## Text shown
╭──

Data Protection And Customer Lists
During diligence and at completion you’ll likely share personal data (employees, customers, suppliers). You must comply with UK GDPR and the Data Protection Act 2018. That means ensuring a lawful basis for sharing, minimising the data shared, using secure methods, and documenting roles with a Data Sharing Agreement. Update your Privacy Policy and internal records post-completion to reflect the change.
Customer And Supplier Contracts
In a share sale, contracts usually continue unchanged, but check for “change of control” clauses allowing termination or consent requirements. In an asset sale, you’ll need assignments or novations – and in some cases, customer re-onboarding. Build time for consents into your timeline.
Leases And Premises
Landlords often require financial information on the incoming tenant, rent deposits, and personal or parent guarantees in lease assignment cases. Factor these into your negotiations and cash flow. We’ve highlighted the steps and common conditions when assigning a lease.
Company Law And Filings
Under the Companies Act 2006, you’ll need proper board and shareholder approvals, stock transfer forms for share sales, and Companies House filings post-completion (e.g. updates to directors, PSCs and shareholders). Keep statutory registers accurate and up to date to avoid completion delays.
Tax And Deal Structure Considerations
Tax can materially alter your net proceeds and the overall attractiveness of a deal, so bring a tax adviser in early. Common UK issues include:
- Capital gains tax (CGT) – Sellers may benefit from Business Asset Disposal Relief (formerly Entrepreneurs’ Relief) on qualifying share disposals (subject to conditions), reducing CGT to 10% on the first £1m of qualifying gains.
- Stamp Duty – Share sales usually attract 0.5% Stamp Duty (rounded up to the nearest £5) on the consideration for shares. Buyers typically pay this, but it can be a negotiated point.
- VAT and TOGC – Asset sales may be treated as a Transfer of a Going Concern (TOGC) and outside the scope of VAT if conditions are met (e.g. the buyer is VAT registered and continues the same kind of business). This needs careful drafting in the Business Sale Agreement.
- SDLT – If property is included in an asset sale, Stamp Duty Land Tax may apply to the property transfer.
- Earn-outs and tax timing – If part of the price is contingent on future performance, clarify when tax is assessed and how you’ll evidence the earn-out metrics.
Because the right structure depends on your specific facts, tailored tax advice is a must. Align the commercial terms with tax planning from the outset – don’t bolt it on at the end.
Common Pitfalls To Avoid When You Sell A Limited Company
Here are frequent stumbling blocks that catch out sellers – and how to sidestep them.
- Unclear deal perimeter – In asset sales, be precise about what’s included or excluded. Inventory, WIP, debtors, refunds, deposits and prepayments need clear treatment.
- Gaps in IP ownership – If crucial brand assets or software live with founders or contractors, buyers will push price down or insist on holdbacks. Use an IP Assignment to bring everything under the company.
- Change-of-control surprises – A buried clause in a supplier or customer contract can trigger termination on a share sale. Audit key contracts early and plan consent strategies – or adjust price and risk allocation.

╰──

[Dataset entries]
╭──

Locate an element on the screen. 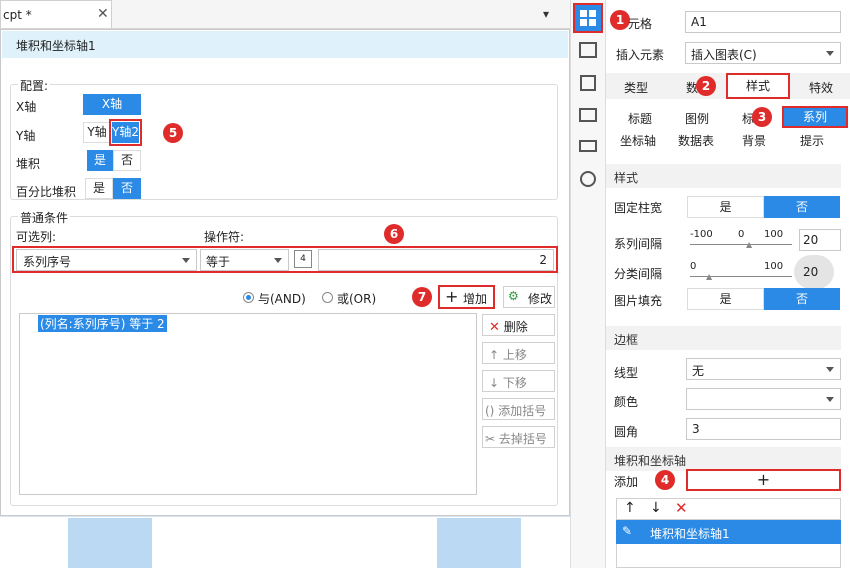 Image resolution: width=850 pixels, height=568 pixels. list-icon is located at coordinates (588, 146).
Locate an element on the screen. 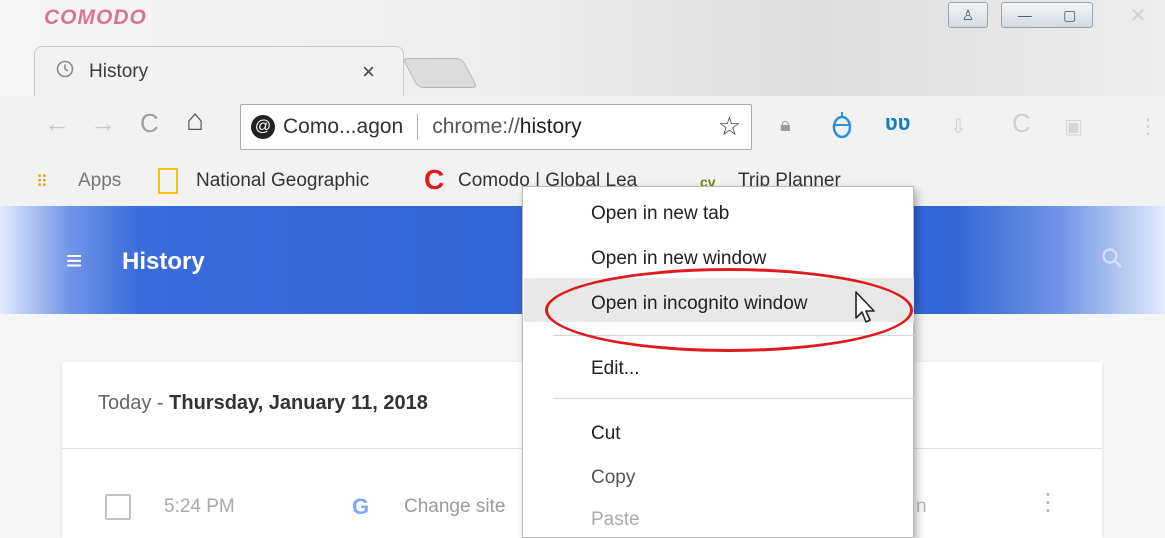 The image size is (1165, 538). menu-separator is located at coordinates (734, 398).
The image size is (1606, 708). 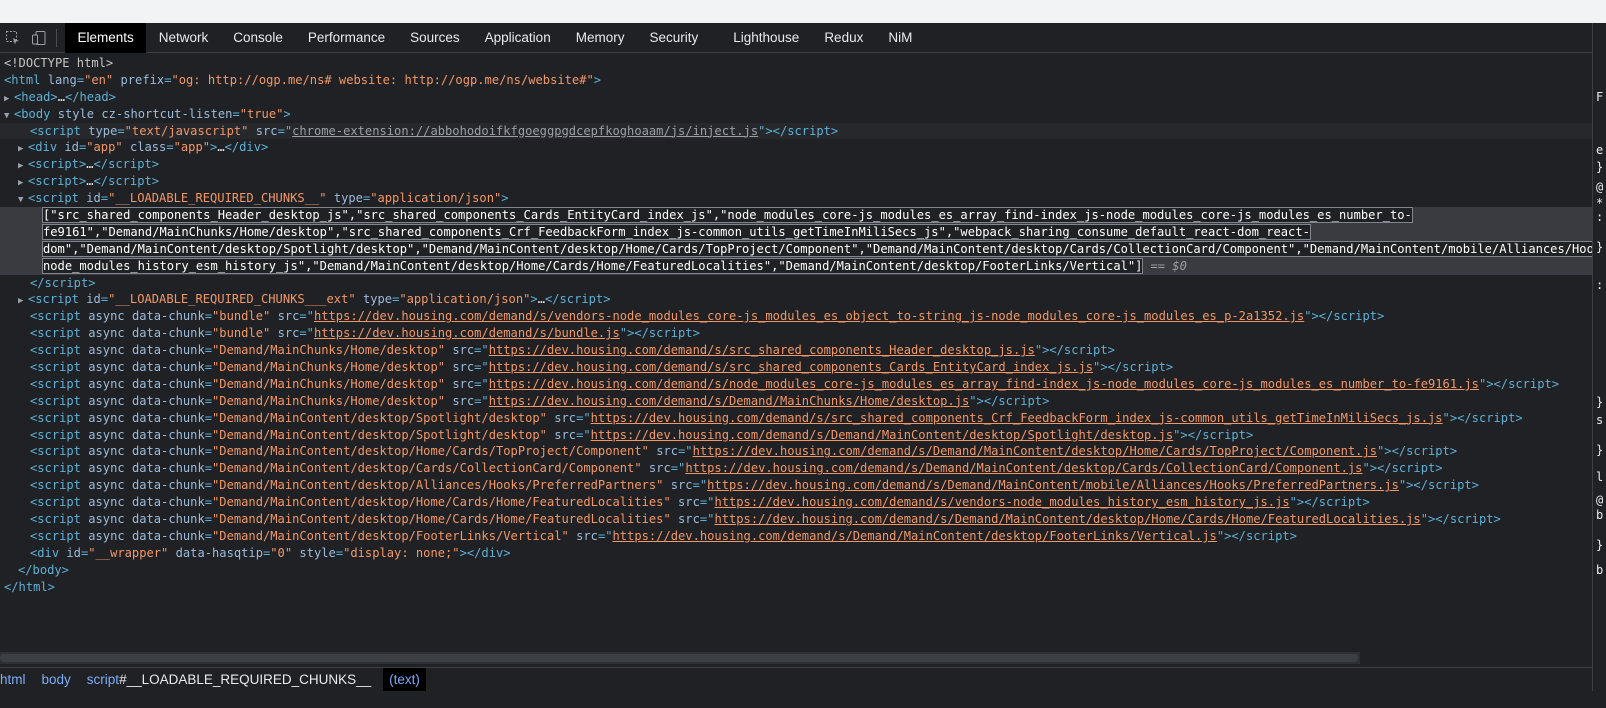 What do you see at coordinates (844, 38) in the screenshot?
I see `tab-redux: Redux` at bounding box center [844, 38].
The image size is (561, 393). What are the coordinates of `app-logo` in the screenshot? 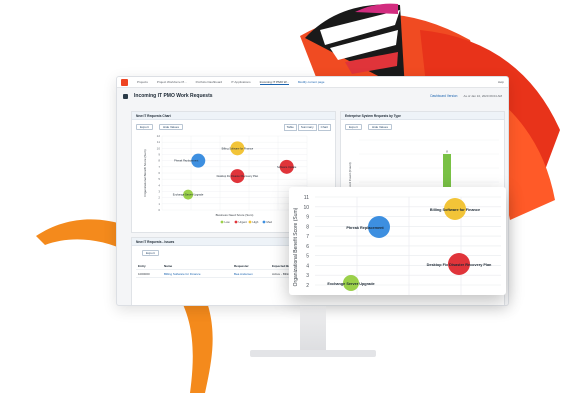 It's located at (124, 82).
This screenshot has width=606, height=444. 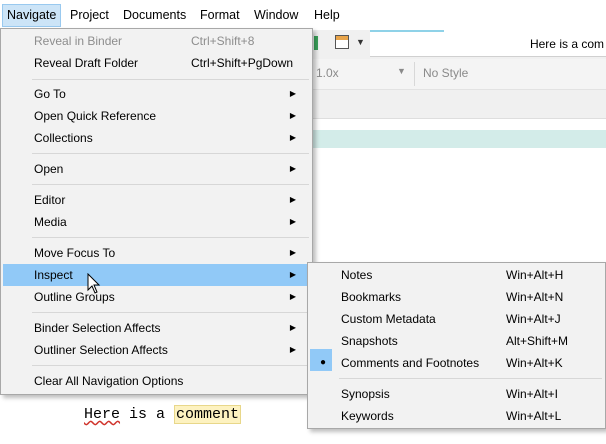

╰──

## Task list
1. List every tax issue that the guidance on selling a limited company names under "Common UK issues include."
2. Answer these questions from the guidance on selling a limited company:
(a) What rate of Stamp Duty do share sales usually attract?
(b) Under which Act are board and shareholder approvals and Companies House filings required?
(c) What document is used to record roles when personal data is shared?
3. Summarize the guidance on selling a limited company in two sentences.
The rows come from a separate source and have no connection to the text.

## Solutions by task
1.
- Capital gains tax (CGT)
- Stamp Duty
- VAT and TOGC
- SDLT
- Earn-outs and tax timing

2.
(a) 0.5%, rounded up to the nearest £5, on the consideration for shares.
(b) The Companies Act 2006.
(c) A Data Sharing Agreement.

3. Selling a limited company involves complying with UK GDPR when sharing personal data, checking contracts for change-of-control clauses or arranging assignments, meeting landlord requirements for lease assignments, and making the approvals and filings the Companies Act 2006 requires. Tax issues such as capital gains tax, Stamp Duty, VAT and SDLT call for early, tailored advice, and sellers should avoid pitfalls like an unclear deal perimeter, gaps in IP ownership and change-of-control surprises.